[vtk-developers] floating-point vs. integer performance

Sun Jun 17 22:14:13 EDT 2001

Hi Christopher,

I found this nifty little trick at http://www.stereopsis.com/FPU.html
that works with IEEE doubles on a little endian machine for numbers
in the range [-32768,+32767]

static inline int FastFloor(double x)
{
  x += 274877906944.0*1.5;  // (2**(52-16))*1.5
  return (((int *)&x))[0] >> 16;
}

I clocked it at 7.8 times faster than using int(floor(x)),
and 3.3 times faster than using just int(x) on my PIII computer.

After converting vtkImageReslice to use the above function, the
integer version of the code is only 25% faster than the float version
instead of being 100% faster (the code contains a large number
of float->int conversions).  I haven't done any low-level
profiling of float vs. integer operations yet.

 - David

--
  David Gobbi, MSc                       dgobbi at irus.rri.ca
  Advanced Imaging Research Group
  Robarts Research Institute, University of Western Ontario

On Fri, 15 Jun 2001, Volpe, Christopher R (CRD) wrote:

>
> |> No, but I could try and get back to you.  I wouldn't expect any
> |> difference.
>
> Hmmm.
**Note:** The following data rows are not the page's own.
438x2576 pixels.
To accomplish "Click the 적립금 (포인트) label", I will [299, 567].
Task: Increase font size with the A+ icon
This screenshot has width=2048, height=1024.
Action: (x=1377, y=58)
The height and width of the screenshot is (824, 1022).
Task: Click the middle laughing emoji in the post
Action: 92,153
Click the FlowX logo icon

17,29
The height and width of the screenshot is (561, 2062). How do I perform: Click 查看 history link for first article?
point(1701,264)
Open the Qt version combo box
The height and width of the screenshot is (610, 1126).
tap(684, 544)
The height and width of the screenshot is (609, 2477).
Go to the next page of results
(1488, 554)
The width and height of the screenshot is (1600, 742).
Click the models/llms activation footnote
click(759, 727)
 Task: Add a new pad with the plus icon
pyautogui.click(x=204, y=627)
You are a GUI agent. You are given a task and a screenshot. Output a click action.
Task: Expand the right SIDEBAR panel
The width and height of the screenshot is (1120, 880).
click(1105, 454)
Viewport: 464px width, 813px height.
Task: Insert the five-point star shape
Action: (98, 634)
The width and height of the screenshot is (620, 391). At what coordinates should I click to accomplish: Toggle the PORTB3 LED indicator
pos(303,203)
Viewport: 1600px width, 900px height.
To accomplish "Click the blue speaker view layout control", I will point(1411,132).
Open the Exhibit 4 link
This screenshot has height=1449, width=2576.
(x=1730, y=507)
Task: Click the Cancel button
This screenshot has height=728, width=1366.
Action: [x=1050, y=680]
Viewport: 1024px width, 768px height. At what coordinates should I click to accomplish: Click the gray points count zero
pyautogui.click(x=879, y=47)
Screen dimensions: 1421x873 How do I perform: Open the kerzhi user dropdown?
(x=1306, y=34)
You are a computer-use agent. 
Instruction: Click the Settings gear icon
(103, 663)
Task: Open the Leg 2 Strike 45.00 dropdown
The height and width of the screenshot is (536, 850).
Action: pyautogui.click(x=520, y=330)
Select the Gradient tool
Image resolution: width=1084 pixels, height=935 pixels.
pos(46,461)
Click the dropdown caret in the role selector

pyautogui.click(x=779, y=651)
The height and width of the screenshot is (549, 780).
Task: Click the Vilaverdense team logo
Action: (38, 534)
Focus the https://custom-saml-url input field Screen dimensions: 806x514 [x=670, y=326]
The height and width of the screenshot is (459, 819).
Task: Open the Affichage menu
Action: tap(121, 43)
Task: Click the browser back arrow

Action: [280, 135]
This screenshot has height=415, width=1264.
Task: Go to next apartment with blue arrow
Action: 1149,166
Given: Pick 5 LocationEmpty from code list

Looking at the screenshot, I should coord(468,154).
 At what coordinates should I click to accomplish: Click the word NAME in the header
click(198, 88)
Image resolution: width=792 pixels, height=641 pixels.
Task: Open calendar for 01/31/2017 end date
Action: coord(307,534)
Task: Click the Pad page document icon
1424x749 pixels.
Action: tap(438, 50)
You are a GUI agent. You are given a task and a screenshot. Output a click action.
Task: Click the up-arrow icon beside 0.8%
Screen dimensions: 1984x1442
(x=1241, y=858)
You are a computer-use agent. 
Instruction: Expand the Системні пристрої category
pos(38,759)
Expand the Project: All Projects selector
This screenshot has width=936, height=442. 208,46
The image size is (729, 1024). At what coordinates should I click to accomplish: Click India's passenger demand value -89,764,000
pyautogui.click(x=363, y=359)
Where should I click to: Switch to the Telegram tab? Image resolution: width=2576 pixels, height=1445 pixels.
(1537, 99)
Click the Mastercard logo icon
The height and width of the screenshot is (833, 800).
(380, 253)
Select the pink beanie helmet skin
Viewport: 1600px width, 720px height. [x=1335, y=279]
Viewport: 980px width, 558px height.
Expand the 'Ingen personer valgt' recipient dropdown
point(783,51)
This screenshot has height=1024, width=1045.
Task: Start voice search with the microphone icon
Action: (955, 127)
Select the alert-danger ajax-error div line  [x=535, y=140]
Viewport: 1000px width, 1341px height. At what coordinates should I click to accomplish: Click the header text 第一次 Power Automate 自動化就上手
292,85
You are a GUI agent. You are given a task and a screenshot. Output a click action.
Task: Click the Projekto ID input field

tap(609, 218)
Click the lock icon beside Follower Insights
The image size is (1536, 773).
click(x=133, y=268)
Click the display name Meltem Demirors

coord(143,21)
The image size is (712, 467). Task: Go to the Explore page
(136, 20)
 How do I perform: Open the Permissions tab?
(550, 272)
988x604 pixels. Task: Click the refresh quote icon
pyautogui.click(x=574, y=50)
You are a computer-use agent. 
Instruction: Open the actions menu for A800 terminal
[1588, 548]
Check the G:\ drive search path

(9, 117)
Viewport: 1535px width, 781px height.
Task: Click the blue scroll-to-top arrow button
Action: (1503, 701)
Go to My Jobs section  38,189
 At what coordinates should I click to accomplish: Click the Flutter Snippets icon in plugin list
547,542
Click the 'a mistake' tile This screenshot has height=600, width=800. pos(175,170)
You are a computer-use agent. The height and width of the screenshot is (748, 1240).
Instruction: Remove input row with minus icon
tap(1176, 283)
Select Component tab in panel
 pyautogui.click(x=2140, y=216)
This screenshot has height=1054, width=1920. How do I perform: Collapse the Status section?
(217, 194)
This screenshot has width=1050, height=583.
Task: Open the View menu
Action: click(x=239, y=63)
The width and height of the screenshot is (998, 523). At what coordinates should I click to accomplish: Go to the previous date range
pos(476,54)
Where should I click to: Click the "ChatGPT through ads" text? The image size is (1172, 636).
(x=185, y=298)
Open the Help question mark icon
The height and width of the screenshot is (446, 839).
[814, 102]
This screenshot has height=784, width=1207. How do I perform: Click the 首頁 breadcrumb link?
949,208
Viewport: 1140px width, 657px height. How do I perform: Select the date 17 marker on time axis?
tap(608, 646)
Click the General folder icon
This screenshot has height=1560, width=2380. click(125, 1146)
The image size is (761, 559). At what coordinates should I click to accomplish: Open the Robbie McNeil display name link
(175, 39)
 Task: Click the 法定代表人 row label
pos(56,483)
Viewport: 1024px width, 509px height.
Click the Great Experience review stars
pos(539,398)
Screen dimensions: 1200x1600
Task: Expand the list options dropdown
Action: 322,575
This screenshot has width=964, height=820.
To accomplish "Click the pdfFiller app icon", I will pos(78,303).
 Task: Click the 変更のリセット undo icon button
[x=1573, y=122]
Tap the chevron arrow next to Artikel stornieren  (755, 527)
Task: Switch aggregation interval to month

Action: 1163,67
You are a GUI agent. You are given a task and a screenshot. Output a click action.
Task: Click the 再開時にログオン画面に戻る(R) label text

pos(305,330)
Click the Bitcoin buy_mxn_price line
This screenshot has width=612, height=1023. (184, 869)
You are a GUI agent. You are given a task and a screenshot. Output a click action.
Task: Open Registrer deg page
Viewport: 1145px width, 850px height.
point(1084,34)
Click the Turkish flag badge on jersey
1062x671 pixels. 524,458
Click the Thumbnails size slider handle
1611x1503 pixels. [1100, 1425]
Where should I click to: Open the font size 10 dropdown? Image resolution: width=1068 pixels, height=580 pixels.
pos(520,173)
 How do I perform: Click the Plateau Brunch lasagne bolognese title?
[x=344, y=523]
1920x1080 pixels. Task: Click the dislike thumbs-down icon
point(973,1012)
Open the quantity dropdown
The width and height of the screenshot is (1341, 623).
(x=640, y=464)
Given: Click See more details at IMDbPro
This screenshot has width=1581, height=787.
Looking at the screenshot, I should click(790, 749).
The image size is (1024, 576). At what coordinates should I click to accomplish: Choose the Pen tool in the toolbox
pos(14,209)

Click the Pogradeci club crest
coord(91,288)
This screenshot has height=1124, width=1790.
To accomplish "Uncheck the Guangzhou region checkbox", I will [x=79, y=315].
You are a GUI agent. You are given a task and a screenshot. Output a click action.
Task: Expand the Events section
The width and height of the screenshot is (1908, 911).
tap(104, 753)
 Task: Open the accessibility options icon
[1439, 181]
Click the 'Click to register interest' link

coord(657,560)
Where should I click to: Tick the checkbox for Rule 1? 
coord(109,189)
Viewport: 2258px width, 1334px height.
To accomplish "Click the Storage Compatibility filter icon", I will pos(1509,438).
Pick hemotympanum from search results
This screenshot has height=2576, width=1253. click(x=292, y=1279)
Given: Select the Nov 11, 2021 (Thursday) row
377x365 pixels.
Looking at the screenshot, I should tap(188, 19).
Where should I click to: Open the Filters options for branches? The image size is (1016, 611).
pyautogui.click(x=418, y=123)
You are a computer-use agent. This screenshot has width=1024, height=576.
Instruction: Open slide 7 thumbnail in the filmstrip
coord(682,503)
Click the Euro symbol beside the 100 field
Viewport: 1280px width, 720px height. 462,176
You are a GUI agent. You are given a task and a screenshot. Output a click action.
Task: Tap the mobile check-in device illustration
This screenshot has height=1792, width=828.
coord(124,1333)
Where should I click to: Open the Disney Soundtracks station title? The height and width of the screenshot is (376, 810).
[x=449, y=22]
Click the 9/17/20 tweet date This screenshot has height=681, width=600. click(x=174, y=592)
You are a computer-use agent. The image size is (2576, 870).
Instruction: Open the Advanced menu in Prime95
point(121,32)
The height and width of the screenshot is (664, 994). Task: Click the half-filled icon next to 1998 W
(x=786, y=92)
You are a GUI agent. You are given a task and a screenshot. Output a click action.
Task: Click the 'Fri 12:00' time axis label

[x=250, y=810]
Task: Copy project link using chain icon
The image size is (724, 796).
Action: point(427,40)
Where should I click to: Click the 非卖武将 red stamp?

I wonder what would explain the discrepancy then.
>
> |>
> |> > I've done some experiments with integer arithmetic
> |> > vs. floating point arithmetic when I was toying with the
> |> idea of representing points and doing
> |> > transformations in fixed point. (This was mainly because
> |> the results were to be used as indices into
> |> > a 3D volume, and in CPU time, the compiler-generated x86
> |> processor state change to trunc mode to do
> |> > an integer cast is like watching continental drift.
> |>
> |> I don't use the floor() function, it is pitifully slow on
> |> x86 processors.
>
> Yes, like I said, continental drift.
>
> |> You can just do the float->int conversion in the current
> |> mode, followed
> |> by an 'if' statement that adds or subtracts 1 as necessary.
> |> Much faster.
>
> Which is what I was alluding to below, except that I skip the
> check because my data range is all positive and round mode works
> just as well for me.
>
> |>
> |> > Using inline assembler to hard code a round
> |> > instruction speeds this up so that it is merely
> |> agonizingly slow, but I digress...) I've found that
> |> > floating point beats integer arithmetic by a small margin
> |> on a PII. I think my test was something
> |> > simple like multiplying two volatile variables and storing
> |> results in a tight loop. Not the best of
> |> > tests, I'm sure.
> |>
> |> Ah, but there are several tricks you can play with
> |> fixed-point to speed
> |> things up.
>
> Yes, which amounts to avoiding unnecessary work when possible.
> But unfortunately that doesn't really help you if your CPU takes
> more time doing integer primitive ops than floating point primitive
> ops. I should probably take another look at that and see if I can
> determine whether there is a difference between the PII and P///
> in this.
>
>
> |> > I don't know about Irix, but a while back, on Solaris, an
> |> integer multiplication would generate a
> |> > FUNCTION CALL (_imul(), I believe) to do the operation,
> |> unless you specified some obscure compiler
> |> > flag to generate SPARC v8 architecture instructions, or
> |> something along those lines.
> |>
> |> That is almost beyond comprehension.
>
> Yes, I know.
>
> |>  I'll check the SGI compiler
> |> man pages to be sure it is not the same.
>
> Or just generate assembly output and have a look at it. I don't
> think this is the problem though. The imul thing was, if I recall,
> only on a Sun, and it was several (at least 4) years ago.
>
> -Chris
>